• _AUFGABEN_:
1. Welche Verbform ist תשוב laut dem Auszug zum Vers vom Staub?
2. Setze den Auszug zum Vers vom Staub im selben Stil nach der letzten Zeile fort.

• _AUSZUG_:
+++

כִּי עָפָר אַתָּה וְאֶל־עָפָר תָּשׁוּב (ki ‘afar atah ve'el-‘afar tashuv) – »denn Staub bist du und zum Staub wirst du zurückkehren«
→ עָפָר (‘afar) = Staub, trockene Erde – Symbol für Vergänglichkeit. Das Verb תשוב ist Imperfekt 2.m.sg. von שוב = »du wirst zurückkehren«.
Besonderheit: Der Vers enthält eine Klammerstruktur: Von Erde genommen → zum Staub zurück. Der Mensch ist ein vergängliches Wesen – in Spannung zur ursprünglichen göttlichen Berufung.

Biblisches Griechisch (Septuaginta)

ἐν τῷ ἱδρῶτί σου τοῦ προσώπου σου φαγῇ τὸν ἄρτον σου ἕως τοῦ ἀποστρέψαι σε εἰς τὴν γῆν ἐξ ἧς ἐλήμφθης· ὅτι γῆ εἶ καὶ εἰς γῆν ἀπελεύσῃ.
en tō hidrōti sou tou prosōpou sou phagē ton arton sou heōs tou apostrepsai se eis tēn gēn ex hēs elēmphthēs; hoti gē ei kai eis gēn apelēusei.

+++

• _Datensätze aus einer Sammlung_:

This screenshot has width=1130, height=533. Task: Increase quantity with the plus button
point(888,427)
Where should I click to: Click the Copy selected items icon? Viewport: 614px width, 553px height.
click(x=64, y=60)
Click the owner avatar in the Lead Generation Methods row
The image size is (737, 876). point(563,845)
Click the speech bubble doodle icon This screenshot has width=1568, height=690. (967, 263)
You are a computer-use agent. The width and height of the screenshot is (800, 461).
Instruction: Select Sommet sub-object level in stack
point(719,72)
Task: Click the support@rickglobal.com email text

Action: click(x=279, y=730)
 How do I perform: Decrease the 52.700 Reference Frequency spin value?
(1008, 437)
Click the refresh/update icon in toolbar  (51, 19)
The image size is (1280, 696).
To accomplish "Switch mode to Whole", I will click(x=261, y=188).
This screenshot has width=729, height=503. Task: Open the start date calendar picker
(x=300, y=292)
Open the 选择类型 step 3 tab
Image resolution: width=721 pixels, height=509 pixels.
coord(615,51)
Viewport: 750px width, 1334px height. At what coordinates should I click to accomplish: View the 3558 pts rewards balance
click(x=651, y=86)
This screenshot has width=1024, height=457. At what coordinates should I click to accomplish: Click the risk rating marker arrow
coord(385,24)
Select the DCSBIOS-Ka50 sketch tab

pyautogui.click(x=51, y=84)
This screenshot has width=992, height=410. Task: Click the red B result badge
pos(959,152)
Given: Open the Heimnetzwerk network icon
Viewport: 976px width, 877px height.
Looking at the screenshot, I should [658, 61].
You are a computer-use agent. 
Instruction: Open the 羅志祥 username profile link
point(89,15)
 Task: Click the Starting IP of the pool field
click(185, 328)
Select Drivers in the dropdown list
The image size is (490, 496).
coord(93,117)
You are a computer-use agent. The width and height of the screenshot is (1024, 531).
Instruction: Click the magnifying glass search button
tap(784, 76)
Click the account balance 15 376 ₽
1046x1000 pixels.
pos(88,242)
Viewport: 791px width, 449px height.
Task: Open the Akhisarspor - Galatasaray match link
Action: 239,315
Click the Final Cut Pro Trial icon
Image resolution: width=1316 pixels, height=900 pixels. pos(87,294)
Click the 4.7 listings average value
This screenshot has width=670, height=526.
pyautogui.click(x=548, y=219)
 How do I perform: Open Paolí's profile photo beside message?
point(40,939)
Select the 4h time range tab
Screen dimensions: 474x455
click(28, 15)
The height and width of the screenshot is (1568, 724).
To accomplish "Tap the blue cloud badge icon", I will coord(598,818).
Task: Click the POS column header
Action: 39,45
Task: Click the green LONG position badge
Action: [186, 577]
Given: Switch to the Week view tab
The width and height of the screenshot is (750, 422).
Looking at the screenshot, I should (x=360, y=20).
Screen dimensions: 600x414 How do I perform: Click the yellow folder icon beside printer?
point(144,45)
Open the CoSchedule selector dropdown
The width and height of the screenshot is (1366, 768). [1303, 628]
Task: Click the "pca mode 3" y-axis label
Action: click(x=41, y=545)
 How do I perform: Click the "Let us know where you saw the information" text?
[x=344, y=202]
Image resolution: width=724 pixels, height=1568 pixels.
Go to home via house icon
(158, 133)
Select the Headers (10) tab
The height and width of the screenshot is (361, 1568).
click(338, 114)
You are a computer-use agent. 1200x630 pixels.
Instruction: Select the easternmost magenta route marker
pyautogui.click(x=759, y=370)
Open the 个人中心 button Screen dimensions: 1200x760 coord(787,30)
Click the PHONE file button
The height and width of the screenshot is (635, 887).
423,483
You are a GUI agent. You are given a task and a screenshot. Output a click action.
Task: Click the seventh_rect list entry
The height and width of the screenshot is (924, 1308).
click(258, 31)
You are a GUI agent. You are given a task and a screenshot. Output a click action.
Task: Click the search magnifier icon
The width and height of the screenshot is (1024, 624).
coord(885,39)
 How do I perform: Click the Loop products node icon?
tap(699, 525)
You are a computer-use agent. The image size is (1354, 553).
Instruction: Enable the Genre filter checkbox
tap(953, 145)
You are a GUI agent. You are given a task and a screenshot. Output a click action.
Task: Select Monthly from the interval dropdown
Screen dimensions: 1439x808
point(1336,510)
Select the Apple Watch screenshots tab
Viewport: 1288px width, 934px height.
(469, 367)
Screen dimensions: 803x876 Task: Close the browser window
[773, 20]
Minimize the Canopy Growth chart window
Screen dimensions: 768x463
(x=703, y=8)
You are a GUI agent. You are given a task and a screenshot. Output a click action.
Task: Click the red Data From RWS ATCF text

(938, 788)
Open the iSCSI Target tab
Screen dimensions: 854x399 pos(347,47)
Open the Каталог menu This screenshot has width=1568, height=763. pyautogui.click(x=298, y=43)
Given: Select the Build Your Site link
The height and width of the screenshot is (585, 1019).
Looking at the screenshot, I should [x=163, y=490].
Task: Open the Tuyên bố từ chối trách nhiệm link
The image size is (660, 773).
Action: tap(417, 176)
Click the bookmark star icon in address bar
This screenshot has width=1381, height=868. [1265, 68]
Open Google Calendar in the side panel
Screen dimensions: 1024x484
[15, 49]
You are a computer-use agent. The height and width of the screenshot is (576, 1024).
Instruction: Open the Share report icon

+++

• _LÖSUNGEN_:
1. Imperfekt 2. Person maskulin Singular von שוב.

2.
ἐν τῷ ἱδρῶτί σου τοῦ προσώπου σου (en tō hidrōti sou tou prosōpou sou) – »im Schweiß deines Gesichts«
→ ἱδρώς = Schweiß; πρόσωπον = Gesicht, Antlitz; wie im Hebräischen betont es körperliche Mühsal.
φαγῇ τὸν ἄρτον σου (phagē ton arton sou) – »wirst du dein Brot essen«
→ Aorist Konjunktiv passender zu einer wiederholten, notwendigen Handlung im Kontext der Lebensrealität.
ἕως τοῦ ἀποστρέψαι σε εἰς τὴν γῆν (heōs tou apostrepsai se eis tēn gēn) – »bis du zur Erde zurückkehrst«
→ ἀποστρέφω = sich abkehren, zurückkehren. Hebräisch שוב entspricht hier ἀποστρέψαι.
ἐξ ἧς ἐλήμφθης (ex hēs elēmphthēs) – »von der du genommen worden bist«
→ Passivform von λαμβάνω (nehmen). Wörtlich: »empfangen worden bist«.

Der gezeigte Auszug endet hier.